O BTG Pactual Energy Debt é o maior credor, com R$601 milhões, seguido por Banco Santander Brasil, com R$72,5 milhões, e Banco Modal, com R$57,2 milhões, Itaú tem R$22,5 milhões em exposição, Sumitomo tem R$34 milhões. Oliveira Trust é credora em R$595 milhões.
A Sterlite possui cinco concessões em operação e três contratadas, com ativos nas regiões Norte, Nordeste, Sudeste e Centro-Oeste. As operacionais chegam a cerca de 1.300km em linhas, com potencial de 2 mil km se todas as obras fossem concluídas.
A companhia diz que, com a pandemia, “a pressão inflacionária global elevou – e muito- o custo da matéria-prima utilizada nas linhas de transmissão e/ou subestações, especialmente no que diz respeito ao aço, cujo aumento se deu em 225%”. Os impactos da Covid “geraram substanciais prejuízos à cadeia global de suprimentos, resultando em atrasos significativos no cronograma de execução dos empreendimentos do grupo”.

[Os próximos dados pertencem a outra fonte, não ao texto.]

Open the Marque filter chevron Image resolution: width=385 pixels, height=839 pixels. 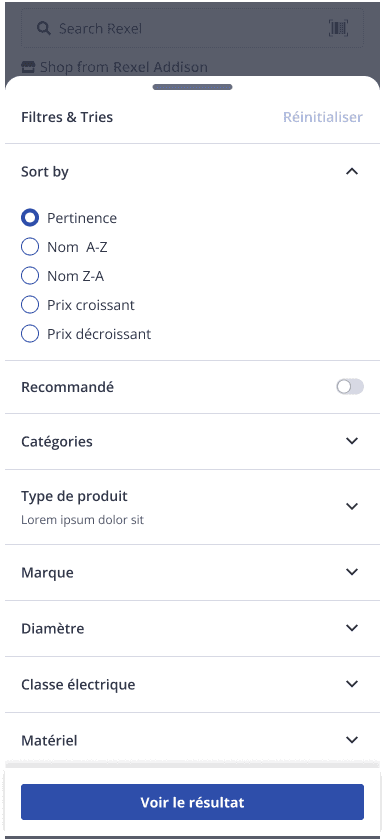[x=351, y=572]
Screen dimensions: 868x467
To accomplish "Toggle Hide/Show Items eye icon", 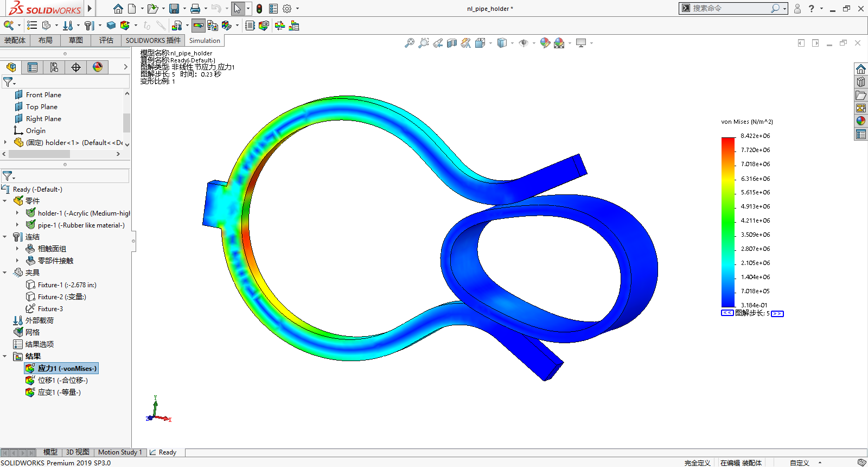I will point(524,43).
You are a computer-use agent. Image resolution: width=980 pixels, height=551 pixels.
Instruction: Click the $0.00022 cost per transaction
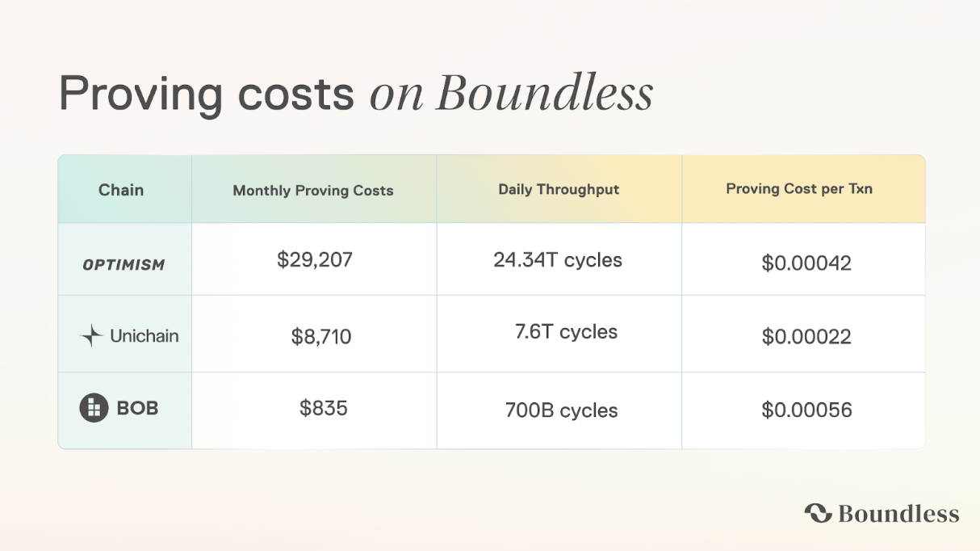806,336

Os atrasos, além de postergarem receitas, sujeitam a empresa a multas. A Sterlite também alega “atraso significativo” na obtenção de licença ambiental de operação de um projeto, “em razão de greves realizadas pelos funcionários do Ibama”. Esses atrasos “geraram custos adicionais superiores a R$200 milhões”, alegam os indianos.
A Sterlite também cita a escalada da Selic, de 4,15% em 2020 para 10,65% no início de 2022, “o que impactou severamente a liquidez”. Sem qualquer renegociação, “seria necessário um aporte adicional superior a R$820 milhões para compensar o valor patrimonial negativo — o que hoje é impossível”.
AVENTURA TERMINA MAL
Nos últimos anos, o setor de transmissão de energia do Brasil tem sido um dos mais aquecidos da economia, com leilões que viabilizam investimentos de dezenas de bilhões de reais por ano em novas linhas e atraem gigantes locais e estrangeiras para concorrências acirradas pelos projetos. As empresas recebem receitas fixas e reajustadas pela inflação pela operação dos empreendimentos, em contratos de 30 anos, estáveis e previsíveis, o que torna o negócio atrativo, e visto como de baixo risco, em geral.
Mas o caso da Sterlite evidencia como o risco existe, principalmente para novos entrantes e companhias menores, que não possuem grandes ativos para compensar eventuais problemas com projetos específicos.
O setor, com a fama de bom retorno e risco controlado, também viu dificuldades de outra novata, a Mez Energia, criada por herdeiros da Eztec, que foram atraídos pela fama de bom negócio da transmissão, mas enfrentaram desafios incluindo pandemia, que levaram ao atraso de projetos e ameaças de perda de concessão pela Agência Nacional de Energia Elétrica (Aneel).